> **Supplied text**
- Opening Delimiter -
12. CODE OF CONDUCT FOR PREVENTION OF INSIDER TRADING:
In compliance with the provisions of the Securities and Exchange Board of India
(Prohibition of Insider Trading) Regulations, 2015, as amended, the Company has formulated
and adopted the "Code of Conduct to regulate, monitor and report trading by
designated persons in Listed or Proposed to be Listed Securities" of the Company
("the Insider Trading Code"). The object of the Insider Trading Code is to set
framework, rules and procedures which all concerned persons should follow, while trading
in listed or proposed to be listed securities of the Company.
The Company has also adopted the Code of Practice and Procedures for Fair Disclosure of
Unpublished Price Sensitive Information ("the Code") in line with the SEBI
(Prohibition of Insider Trading) Amendment Regulations, 2018 and formulated a Policy for
determination of legitimate purposes' as a part of the Code. The Code also includes
policy and procedures for inquiry in case of leakage of Unpublished Price Sensitive
Information (UPSI) and aims at preventing misuse of UPSI. The Code is available on the
Company's website at https://medicoremedies.com/pdf/codeofpractices.pdf
The Company Secretary appointed serves as the Compliance Officer to ensure compliance
and effective implementation of the Insider Trading Code. Matters related to the insider
trading code are reported to the Audit Committee.
- Closing Delimiter -
[Stored data entries]
- Opening Delimiter -
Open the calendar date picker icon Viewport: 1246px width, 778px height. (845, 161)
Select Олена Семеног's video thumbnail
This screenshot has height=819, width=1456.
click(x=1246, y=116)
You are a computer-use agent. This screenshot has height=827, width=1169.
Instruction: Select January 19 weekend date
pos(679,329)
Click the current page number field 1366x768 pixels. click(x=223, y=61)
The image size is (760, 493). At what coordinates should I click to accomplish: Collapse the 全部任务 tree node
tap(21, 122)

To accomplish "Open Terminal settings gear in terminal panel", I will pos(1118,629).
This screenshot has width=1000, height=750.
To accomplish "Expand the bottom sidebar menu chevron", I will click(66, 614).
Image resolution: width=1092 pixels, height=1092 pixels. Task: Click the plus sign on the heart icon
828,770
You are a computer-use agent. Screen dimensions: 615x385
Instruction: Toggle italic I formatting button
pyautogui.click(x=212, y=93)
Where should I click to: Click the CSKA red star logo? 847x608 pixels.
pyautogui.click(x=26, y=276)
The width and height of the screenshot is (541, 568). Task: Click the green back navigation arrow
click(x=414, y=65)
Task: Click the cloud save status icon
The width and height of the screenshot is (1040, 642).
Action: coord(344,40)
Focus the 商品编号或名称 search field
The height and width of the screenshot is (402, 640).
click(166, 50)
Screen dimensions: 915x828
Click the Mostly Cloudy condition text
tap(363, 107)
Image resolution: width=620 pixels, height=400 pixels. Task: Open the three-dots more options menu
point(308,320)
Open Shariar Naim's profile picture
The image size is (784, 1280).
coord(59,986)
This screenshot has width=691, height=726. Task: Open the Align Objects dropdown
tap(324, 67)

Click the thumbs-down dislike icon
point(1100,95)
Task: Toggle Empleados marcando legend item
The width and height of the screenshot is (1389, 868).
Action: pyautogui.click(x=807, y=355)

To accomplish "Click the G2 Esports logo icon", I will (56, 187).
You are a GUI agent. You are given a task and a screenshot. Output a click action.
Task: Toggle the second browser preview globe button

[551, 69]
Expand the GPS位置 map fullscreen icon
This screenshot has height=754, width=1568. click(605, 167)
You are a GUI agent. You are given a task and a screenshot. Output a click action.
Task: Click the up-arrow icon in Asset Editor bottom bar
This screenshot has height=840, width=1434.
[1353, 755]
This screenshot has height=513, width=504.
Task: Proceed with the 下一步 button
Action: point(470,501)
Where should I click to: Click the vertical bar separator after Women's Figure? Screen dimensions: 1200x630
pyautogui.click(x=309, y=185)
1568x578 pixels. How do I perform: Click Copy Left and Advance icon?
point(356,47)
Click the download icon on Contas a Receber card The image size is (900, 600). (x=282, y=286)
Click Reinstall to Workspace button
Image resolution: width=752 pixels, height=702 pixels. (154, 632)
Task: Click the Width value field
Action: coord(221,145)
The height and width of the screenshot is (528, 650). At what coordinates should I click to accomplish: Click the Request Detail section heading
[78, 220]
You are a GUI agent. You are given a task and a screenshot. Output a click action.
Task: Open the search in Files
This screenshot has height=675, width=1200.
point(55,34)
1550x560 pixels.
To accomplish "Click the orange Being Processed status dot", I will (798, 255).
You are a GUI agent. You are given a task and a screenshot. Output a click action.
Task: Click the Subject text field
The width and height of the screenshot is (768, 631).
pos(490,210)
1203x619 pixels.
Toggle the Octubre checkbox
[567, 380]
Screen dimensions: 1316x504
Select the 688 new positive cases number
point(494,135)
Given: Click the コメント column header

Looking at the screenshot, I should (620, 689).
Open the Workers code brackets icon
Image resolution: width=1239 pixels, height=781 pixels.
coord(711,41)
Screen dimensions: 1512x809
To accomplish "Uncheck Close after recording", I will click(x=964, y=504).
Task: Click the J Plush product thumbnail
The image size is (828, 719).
- Closing Delimiter -
> **Work to complete**
**a.** Retype the insider trading section word for word, between "12. CODE OF" and "of the Company.", inclusive.
**b.** Continue the passage on the insider trading code from the point where it stops.

> **Outputs by task**
**a.**
12. CODE OF CONDUCT FOR PREVENTION OF INSIDER TRADING:
In compliance with the provisions of the Securities and Exchange Board of India
(Prohibition of Insider Trading) Regulations, 2015, as amended, the Company has formulated
and adopted the "Code of Conduct to regulate, monitor and report trading by
designated persons in Listed or Proposed to be Listed Securities" of the Company
("the Insider Trading Code"). The object of the Insider Trading Code is to set
framework, rules and procedures which all concerned persons should follow, while trading
in listed or proposed to be listed securities of the Company.

**b.**
13. RISK MANAGEMENT
The Company implemented an integrated risk management approach through which it reviews
and assesses significant risks on a regular basis to ensure that a robust system on risk
controls and mitigation is in place. Senior management periodically reviews this risk
management framework to keep updated and address emerging challenges.
14. CORPORATE SOCIAL RESPONSIBILITY INITIATIVES
In accordance with Section 135 of the Companies Act, 2013 ("the Act"), all
the Companies having net worth of Rs. 500 crore or more, or a turnover of Rs. 1000 crores
or more or net profit of Rs. 5 crores or more during the immediate preceding financial
year, are required to spend 2% of the average profits of last three preceding Financial
Years on Corporate Social Responsibility ("CSR") activities. The provisions of
Section 135 of the Act are applicable to your company since your Company had a net profit
of Rs. 5 crores or more during the immediate preceding financial year i.e. during the FY
2023-24.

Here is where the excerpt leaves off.